=== RECORDS FOR THE EXERCISE ===

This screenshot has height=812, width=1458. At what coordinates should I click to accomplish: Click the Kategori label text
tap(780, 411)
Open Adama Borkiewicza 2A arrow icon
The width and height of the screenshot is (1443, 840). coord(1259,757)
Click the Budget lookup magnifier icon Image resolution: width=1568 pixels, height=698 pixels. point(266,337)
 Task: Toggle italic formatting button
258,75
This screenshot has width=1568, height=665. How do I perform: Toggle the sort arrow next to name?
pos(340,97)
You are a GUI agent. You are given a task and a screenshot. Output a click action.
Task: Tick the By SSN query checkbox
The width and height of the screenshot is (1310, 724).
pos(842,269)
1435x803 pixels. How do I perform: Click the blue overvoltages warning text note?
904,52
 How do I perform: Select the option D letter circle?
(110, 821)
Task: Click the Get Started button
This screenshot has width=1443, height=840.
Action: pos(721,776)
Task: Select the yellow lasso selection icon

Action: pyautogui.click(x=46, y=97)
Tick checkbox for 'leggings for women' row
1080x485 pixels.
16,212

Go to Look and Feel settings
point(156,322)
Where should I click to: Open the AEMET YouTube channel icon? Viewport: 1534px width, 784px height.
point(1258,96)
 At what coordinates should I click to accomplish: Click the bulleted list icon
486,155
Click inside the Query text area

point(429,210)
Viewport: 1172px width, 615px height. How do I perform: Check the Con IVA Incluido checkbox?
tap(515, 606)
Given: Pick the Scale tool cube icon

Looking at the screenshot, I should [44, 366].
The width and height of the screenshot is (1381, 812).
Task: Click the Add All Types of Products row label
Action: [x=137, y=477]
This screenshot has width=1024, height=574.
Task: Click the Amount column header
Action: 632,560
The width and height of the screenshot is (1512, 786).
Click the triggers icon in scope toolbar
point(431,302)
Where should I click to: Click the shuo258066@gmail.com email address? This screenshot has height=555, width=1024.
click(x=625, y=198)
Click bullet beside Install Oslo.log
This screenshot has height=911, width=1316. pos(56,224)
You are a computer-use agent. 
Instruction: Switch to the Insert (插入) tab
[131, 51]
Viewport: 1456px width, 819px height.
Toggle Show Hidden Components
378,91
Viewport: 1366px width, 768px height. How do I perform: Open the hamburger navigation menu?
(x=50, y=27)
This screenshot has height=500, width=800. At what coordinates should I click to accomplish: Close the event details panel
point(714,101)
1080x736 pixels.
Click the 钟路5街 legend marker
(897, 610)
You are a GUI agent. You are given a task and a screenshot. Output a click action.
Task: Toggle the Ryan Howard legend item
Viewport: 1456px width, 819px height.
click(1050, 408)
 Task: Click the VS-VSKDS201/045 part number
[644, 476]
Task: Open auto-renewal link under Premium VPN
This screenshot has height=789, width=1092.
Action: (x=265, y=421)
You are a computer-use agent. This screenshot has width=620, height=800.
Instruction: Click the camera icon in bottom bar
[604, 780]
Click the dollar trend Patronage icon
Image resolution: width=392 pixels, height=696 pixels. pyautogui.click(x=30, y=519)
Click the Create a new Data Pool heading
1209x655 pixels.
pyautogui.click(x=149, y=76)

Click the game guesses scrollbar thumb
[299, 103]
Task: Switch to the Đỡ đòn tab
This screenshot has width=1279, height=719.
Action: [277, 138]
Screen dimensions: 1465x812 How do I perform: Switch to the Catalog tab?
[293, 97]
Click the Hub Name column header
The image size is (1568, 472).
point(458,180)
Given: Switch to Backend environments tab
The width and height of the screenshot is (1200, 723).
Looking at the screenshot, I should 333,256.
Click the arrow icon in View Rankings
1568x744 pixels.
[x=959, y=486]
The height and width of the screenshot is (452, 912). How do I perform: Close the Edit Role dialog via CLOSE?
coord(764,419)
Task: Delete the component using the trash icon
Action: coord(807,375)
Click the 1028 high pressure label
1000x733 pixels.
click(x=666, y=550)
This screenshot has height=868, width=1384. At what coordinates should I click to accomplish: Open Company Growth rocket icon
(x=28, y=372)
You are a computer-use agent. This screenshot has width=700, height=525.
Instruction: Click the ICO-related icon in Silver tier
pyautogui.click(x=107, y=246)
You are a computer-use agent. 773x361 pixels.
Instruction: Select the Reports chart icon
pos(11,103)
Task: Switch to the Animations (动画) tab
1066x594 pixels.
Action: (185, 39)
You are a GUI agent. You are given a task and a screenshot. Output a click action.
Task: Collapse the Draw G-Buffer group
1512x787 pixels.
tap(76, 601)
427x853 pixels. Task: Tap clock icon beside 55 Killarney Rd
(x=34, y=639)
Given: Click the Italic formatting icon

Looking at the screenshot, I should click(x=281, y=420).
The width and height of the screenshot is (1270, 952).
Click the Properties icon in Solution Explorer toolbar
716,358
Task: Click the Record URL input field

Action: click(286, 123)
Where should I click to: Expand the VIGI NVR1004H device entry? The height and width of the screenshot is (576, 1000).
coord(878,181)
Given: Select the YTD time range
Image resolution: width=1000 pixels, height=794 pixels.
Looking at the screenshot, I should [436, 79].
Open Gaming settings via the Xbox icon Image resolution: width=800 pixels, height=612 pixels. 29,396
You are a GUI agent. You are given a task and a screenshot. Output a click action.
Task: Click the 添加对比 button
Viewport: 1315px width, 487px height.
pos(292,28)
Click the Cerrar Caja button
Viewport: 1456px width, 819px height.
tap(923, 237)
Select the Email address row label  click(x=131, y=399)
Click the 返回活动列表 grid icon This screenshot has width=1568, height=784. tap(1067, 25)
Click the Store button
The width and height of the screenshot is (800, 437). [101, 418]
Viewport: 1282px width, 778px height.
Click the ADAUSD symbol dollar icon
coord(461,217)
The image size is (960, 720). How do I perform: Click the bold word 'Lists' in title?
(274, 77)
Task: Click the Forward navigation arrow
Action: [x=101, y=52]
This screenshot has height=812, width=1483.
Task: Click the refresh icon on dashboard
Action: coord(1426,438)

===

● PROBLEM REQUIREMENTS: Copy all of the entries above again, line for line, with no changes.

● COMPLETED EXERCISE:
This screenshot has height=812, width=1458. At what coordinates should I click to accomplish: Click the Kategori label text
tap(780, 411)
Open Adama Borkiewicza 2A arrow icon
The width and height of the screenshot is (1443, 840). coord(1259,757)
Click the Budget lookup magnifier icon Image resolution: width=1568 pixels, height=698 pixels. point(266,337)
 Task: Toggle italic formatting button
258,75
This screenshot has width=1568, height=665. How do I perform: Toggle the sort arrow next to name?
pos(340,97)
You are a GUI agent. You are given a task and a screenshot. Output a click action.
Task: Tick the By SSN query checkbox
The width and height of the screenshot is (1310, 724).
pos(842,269)
1435x803 pixels. How do I perform: Click the blue overvoltages warning text note?
904,52
 How do I perform: Select the option D letter circle?
(110, 821)
Task: Click the Get Started button
This screenshot has width=1443, height=840.
Action: pos(721,776)
Task: Select the yellow lasso selection icon

Action: pyautogui.click(x=46, y=97)
Tick checkbox for 'leggings for women' row
1080x485 pixels.
16,212

Go to Look and Feel settings
point(156,322)
Where should I click to: Open the AEMET YouTube channel icon? Viewport: 1534px width, 784px height.
point(1258,96)
 At what coordinates should I click to accomplish: Click the bulleted list icon
486,155
Click inside the Query text area

point(429,210)
Viewport: 1172px width, 615px height. How do I perform: Check the Con IVA Incluido checkbox?
tap(515, 606)
Given: Pick the Scale tool cube icon

Looking at the screenshot, I should [44, 366].
The width and height of the screenshot is (1381, 812).
Task: Click the Add All Types of Products row label
Action: [x=137, y=477]
This screenshot has width=1024, height=574.
Task: Click the Amount column header
Action: 632,560
The width and height of the screenshot is (1512, 786).
Click the triggers icon in scope toolbar
point(431,302)
Where should I click to: Click the shuo258066@gmail.com email address? This screenshot has height=555, width=1024.
click(x=625, y=198)
Click bullet beside Install Oslo.log
This screenshot has height=911, width=1316. pos(56,224)
You are a computer-use agent. 
Instruction: Switch to the Insert (插入) tab
[131, 51]
Viewport: 1456px width, 819px height.
Toggle Show Hidden Components
378,91
Viewport: 1366px width, 768px height. How do I perform: Open the hamburger navigation menu?
(x=50, y=27)
This screenshot has height=500, width=800. At what coordinates should I click to accomplish: Close the event details panel
point(714,101)
1080x736 pixels.
Click the 钟路5街 legend marker
(897, 610)
You are a GUI agent. You are given a task and a screenshot. Output a click action.
Task: Toggle the Ryan Howard legend item
Viewport: 1456px width, 819px height.
click(1050, 408)
 Task: Click the VS-VSKDS201/045 part number
[644, 476]
Task: Open auto-renewal link under Premium VPN
This screenshot has height=789, width=1092.
Action: (x=265, y=421)
You are a computer-use agent. This screenshot has width=620, height=800.
Instruction: Click the camera icon in bottom bar
[604, 780]
Click the dollar trend Patronage icon
Image resolution: width=392 pixels, height=696 pixels. pyautogui.click(x=30, y=519)
Click the Create a new Data Pool heading
1209x655 pixels.
pyautogui.click(x=149, y=76)

Click the game guesses scrollbar thumb
[299, 103]
Task: Switch to the Đỡ đòn tab
This screenshot has width=1279, height=719.
Action: [277, 138]
Screen dimensions: 1465x812 How do I perform: Switch to the Catalog tab?
[293, 97]
Click the Hub Name column header
The image size is (1568, 472).
point(458,180)
Given: Switch to Backend environments tab
The width and height of the screenshot is (1200, 723).
Looking at the screenshot, I should 333,256.
Click the arrow icon in View Rankings
1568x744 pixels.
[x=959, y=486]
The height and width of the screenshot is (452, 912). How do I perform: Close the Edit Role dialog via CLOSE?
coord(764,419)
Task: Delete the component using the trash icon
Action: coord(807,375)
Click the 1028 high pressure label
1000x733 pixels.
click(x=666, y=550)
This screenshot has height=868, width=1384. At what coordinates should I click to accomplish: Open Company Growth rocket icon
(x=28, y=372)
You are a computer-use agent. This screenshot has width=700, height=525.
Instruction: Click the ICO-related icon in Silver tier
pyautogui.click(x=107, y=246)
You are a computer-use agent. 773x361 pixels.
Instruction: Select the Reports chart icon
pos(11,103)
Task: Switch to the Animations (动画) tab
1066x594 pixels.
Action: (185, 39)
You are a GUI agent. You are given a task and a screenshot. Output a click action.
Task: Collapse the Draw G-Buffer group
1512x787 pixels.
tap(76, 601)
427x853 pixels. Task: Tap clock icon beside 55 Killarney Rd
(x=34, y=639)
Given: Click the Italic formatting icon

Looking at the screenshot, I should click(x=281, y=420).
The width and height of the screenshot is (1270, 952).
Click the Properties icon in Solution Explorer toolbar
716,358
Task: Click the Record URL input field

Action: click(286, 123)
Where should I click to: Expand the VIGI NVR1004H device entry? The height and width of the screenshot is (576, 1000).
coord(878,181)
Given: Select the YTD time range
Image resolution: width=1000 pixels, height=794 pixels.
Looking at the screenshot, I should [436, 79].
Open Gaming settings via the Xbox icon Image resolution: width=800 pixels, height=612 pixels. 29,396
You are a GUI agent. You are given a task and a screenshot. Output a click action.
Task: Click the 添加对比 button
Viewport: 1315px width, 487px height.
pos(292,28)
Click the Cerrar Caja button
Viewport: 1456px width, 819px height.
tap(923, 237)
Select the Email address row label  click(x=131, y=399)
Click the 返回活动列表 grid icon This screenshot has width=1568, height=784. tap(1067, 25)
Click the Store button
The width and height of the screenshot is (800, 437). [101, 418]
Viewport: 1282px width, 778px height.
Click the ADAUSD symbol dollar icon
coord(461,217)
The image size is (960, 720). How do I perform: Click the bold word 'Lists' in title?
(274, 77)
Task: Click the Forward navigation arrow
Action: [x=101, y=52]
This screenshot has height=812, width=1483.
Task: Click the refresh icon on dashboard
Action: coord(1426,438)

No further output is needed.